### Dataset entries
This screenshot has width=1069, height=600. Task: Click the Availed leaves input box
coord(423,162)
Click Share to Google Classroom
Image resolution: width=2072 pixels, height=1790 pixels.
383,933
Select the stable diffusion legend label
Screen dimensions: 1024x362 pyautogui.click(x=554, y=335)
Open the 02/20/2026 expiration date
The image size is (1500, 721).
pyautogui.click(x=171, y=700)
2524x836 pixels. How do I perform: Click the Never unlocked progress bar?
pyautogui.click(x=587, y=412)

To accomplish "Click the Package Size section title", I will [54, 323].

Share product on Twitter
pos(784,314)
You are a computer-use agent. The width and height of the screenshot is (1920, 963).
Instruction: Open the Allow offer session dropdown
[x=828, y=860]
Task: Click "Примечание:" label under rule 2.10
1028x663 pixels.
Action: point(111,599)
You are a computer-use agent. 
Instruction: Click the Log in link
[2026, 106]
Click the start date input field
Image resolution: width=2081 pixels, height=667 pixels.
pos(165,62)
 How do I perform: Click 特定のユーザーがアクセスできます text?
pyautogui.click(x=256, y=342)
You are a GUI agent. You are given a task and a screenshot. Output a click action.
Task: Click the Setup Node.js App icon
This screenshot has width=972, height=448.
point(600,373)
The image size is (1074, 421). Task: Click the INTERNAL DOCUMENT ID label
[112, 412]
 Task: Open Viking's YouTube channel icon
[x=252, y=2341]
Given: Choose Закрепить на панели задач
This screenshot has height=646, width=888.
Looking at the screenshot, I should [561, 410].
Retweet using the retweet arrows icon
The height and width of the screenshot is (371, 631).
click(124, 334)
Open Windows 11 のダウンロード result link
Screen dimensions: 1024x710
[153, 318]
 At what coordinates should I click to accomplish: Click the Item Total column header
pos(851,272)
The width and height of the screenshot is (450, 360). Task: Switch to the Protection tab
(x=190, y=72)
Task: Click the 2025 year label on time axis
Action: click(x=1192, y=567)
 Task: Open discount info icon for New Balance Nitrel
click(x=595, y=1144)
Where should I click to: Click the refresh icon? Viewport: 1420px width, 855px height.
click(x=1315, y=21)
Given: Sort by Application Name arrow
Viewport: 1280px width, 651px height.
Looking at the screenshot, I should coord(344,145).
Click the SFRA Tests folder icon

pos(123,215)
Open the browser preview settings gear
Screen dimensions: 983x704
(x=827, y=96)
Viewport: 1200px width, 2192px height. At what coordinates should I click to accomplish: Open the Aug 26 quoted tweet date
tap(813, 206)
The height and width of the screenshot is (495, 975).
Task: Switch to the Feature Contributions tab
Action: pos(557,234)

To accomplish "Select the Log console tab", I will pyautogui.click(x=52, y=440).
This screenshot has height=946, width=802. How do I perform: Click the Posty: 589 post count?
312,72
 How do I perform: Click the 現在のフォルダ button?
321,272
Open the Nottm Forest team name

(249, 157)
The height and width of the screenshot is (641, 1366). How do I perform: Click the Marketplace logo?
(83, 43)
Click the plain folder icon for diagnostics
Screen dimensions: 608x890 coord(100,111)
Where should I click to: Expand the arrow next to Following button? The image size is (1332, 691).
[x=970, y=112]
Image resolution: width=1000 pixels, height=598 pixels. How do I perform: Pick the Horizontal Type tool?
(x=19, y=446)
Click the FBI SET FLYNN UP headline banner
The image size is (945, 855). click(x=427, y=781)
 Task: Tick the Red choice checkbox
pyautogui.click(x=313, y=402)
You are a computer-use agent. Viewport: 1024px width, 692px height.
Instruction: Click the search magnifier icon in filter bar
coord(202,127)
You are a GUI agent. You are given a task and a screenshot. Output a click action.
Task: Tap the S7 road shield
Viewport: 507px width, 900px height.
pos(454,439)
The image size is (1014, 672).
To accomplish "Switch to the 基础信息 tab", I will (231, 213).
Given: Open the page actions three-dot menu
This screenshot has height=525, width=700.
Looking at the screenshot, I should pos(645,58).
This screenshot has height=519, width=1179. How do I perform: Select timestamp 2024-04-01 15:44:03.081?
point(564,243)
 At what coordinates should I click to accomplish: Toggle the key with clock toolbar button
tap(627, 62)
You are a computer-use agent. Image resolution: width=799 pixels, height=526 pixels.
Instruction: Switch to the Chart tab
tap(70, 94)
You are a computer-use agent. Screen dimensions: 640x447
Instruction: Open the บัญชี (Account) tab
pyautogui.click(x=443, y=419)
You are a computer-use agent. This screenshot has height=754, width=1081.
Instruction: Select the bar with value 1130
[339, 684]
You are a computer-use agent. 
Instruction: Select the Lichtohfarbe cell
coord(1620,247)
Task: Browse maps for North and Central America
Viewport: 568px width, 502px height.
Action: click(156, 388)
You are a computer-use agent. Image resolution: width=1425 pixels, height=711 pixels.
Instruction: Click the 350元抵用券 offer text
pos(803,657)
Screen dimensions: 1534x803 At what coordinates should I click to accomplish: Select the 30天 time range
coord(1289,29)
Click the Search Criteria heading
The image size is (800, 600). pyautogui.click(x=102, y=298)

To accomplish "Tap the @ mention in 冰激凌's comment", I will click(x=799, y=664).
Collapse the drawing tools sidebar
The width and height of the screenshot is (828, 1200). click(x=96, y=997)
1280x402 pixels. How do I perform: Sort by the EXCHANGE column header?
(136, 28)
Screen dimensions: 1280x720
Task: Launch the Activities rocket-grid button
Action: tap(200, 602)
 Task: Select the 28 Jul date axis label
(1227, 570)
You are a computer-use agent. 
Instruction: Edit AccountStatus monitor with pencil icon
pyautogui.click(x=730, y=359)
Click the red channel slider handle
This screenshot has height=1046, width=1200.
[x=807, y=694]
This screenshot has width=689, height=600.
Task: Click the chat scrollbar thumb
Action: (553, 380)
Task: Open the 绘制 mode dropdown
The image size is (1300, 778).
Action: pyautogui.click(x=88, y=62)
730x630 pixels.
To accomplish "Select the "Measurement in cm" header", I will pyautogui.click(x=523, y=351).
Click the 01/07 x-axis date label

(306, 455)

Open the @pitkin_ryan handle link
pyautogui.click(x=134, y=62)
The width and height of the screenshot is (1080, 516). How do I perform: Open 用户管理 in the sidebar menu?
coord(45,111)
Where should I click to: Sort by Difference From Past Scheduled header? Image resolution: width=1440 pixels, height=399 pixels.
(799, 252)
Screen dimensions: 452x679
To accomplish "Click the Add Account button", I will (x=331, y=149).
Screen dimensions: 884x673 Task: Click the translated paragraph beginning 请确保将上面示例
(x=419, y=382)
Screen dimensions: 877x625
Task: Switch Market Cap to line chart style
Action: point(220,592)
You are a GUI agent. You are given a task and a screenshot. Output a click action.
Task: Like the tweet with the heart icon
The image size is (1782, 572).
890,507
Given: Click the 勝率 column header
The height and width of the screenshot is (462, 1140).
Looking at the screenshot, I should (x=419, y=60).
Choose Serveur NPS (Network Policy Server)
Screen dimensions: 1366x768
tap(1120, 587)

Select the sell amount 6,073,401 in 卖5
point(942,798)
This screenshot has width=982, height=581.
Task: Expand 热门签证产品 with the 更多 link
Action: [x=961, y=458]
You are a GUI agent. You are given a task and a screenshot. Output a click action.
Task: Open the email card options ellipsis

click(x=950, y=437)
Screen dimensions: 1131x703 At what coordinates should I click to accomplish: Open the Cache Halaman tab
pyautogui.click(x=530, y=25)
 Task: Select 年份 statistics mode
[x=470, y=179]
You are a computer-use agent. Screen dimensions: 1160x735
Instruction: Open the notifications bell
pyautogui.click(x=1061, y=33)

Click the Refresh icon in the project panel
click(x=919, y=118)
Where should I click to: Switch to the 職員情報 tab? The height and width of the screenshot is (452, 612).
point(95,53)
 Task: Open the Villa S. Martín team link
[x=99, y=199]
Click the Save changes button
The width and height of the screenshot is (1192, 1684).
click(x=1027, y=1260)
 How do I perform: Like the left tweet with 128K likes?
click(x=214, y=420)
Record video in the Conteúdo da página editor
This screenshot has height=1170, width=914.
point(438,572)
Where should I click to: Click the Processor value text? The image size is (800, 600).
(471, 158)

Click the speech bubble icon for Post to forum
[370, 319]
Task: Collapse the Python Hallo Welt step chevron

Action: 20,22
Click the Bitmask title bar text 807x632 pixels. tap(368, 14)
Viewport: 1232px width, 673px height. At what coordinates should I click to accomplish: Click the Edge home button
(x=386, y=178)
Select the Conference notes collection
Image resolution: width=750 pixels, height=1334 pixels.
######
## Problem to work on
List all lines from the entries that include the word "will".

## Your response
To accomplish "Click the Package Size section title", I will [54, 323].
To accomplish "Select the Log console tab", I will pyautogui.click(x=52, y=440).
To accomplish "Switch to the 基础信息 tab", I will (231, 213).
To accomplish "Tap the @ mention in 冰激凌's comment", I will click(x=799, y=664).
To accomplish "Select the "Measurement in cm" header", I will pyautogui.click(x=523, y=351).
To accomplish "Click the Add Account button", I will (x=331, y=149).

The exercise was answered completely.